What did it feel like after beating Dublin in the Leinster final? “It was unbelievable. We coudln't believe we were Leinster champions. It was unreal coming back to Tullamore and having a cup. Even at the match, the support that was there was unbelievable, the noise being made, to see the Offaly people so happy to see us up on those steps was unreal.”

Was it hard to come back down to earth after that? “It wasn't too bad. Ger (Rafferty) and Declan brought us straight back down to earth. We were training again Saturday and the boys, to be fair to them, trained fierce hard and we knew we had to set our eyes on Cork. We knew they were the best team to come.”

Offaly were underdogs for the Cork game but produced their best performance of the season. “We knew they'd be the best team in it. They fairly beat Kerry and they destroyed Tipp and we knew they were the best of the rest. We watched a lot of their game. They're a high scoring team so we had to focus on stopping them scoring goals, putting pressure on their points. We seen the other day the backs were unbelievable. Any breaking ball, we were winning it, they just forced them to take tough shots and that's what won it in the end of the day for us.”

Donoghue knows there is a great window of opportunity for Offaly to make history. “It's unreal to be there. I still can't believe it at all. We're in the All-Ireland in two weeks time. It's just madness.”

He can't wait to play in Croke Park. “It is a whole different ballgame. I remember being up there with the seniors for the Derry game and I was like a tourist up there. We need to keep our feet on the ground and keep our heads grounded and just focus on the task at hand when we get up there and not stray from it.”

He was asked about the injury he picked up earlier in the year with Offaly seniors. “We were in training here in O'Connor Park and I went up for a high ball and came down and landed wrong and kind of got my standing leg taken out. I was fairly fearful at the start, I thought it was bad enough, I heard it pop when I came down. But the boys sorted me out, got me straight up to Santry and it turned out it was just a bit of cartilage damage, it wasn't too serious, I was out for two or three weeks and back then. I came back at the perfect time for Under 20, not the perfect time for the seniors.”

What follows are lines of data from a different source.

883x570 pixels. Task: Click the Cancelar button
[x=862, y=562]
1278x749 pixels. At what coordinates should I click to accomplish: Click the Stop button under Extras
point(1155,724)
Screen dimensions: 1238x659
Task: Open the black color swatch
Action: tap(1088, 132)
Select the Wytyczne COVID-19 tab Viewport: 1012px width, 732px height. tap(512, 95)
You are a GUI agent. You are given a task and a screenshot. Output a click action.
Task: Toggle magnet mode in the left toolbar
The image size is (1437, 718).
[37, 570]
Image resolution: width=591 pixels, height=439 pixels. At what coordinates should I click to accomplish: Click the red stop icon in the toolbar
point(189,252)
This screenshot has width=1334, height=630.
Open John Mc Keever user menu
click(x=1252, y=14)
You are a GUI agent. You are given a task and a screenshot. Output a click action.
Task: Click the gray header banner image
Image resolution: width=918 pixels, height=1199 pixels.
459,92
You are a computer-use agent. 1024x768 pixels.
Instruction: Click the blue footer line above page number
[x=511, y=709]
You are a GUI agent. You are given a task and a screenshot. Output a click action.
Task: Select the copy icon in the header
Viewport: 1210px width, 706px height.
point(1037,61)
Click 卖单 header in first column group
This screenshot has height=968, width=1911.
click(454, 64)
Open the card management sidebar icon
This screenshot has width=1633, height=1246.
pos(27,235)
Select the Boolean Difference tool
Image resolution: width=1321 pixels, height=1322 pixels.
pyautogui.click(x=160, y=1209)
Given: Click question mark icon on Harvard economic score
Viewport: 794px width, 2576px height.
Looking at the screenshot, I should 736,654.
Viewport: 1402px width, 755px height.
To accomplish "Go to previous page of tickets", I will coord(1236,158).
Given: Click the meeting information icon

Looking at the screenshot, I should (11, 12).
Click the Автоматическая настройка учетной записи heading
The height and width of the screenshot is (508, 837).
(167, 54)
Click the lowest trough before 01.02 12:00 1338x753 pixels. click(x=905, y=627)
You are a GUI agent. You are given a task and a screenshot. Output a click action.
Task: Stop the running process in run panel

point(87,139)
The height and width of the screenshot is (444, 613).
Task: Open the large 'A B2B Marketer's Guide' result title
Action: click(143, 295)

Donoghue enjoyed training under John Maughan and it has whetted his appetite for more. “John Maughan's brilliant. He definitely taught us a lot. Even we notice going back to the Under 20, the pace John Maughan had us at, it was just different level. Even football wise, IQ wise, he'd be teaching you a few things. He'd play me wing forward in there and I play wing forward with the Under 20s, just keeping the space, giving the boys inside room, holding your run back, he'd be teaching you all that. Really good to learn from.”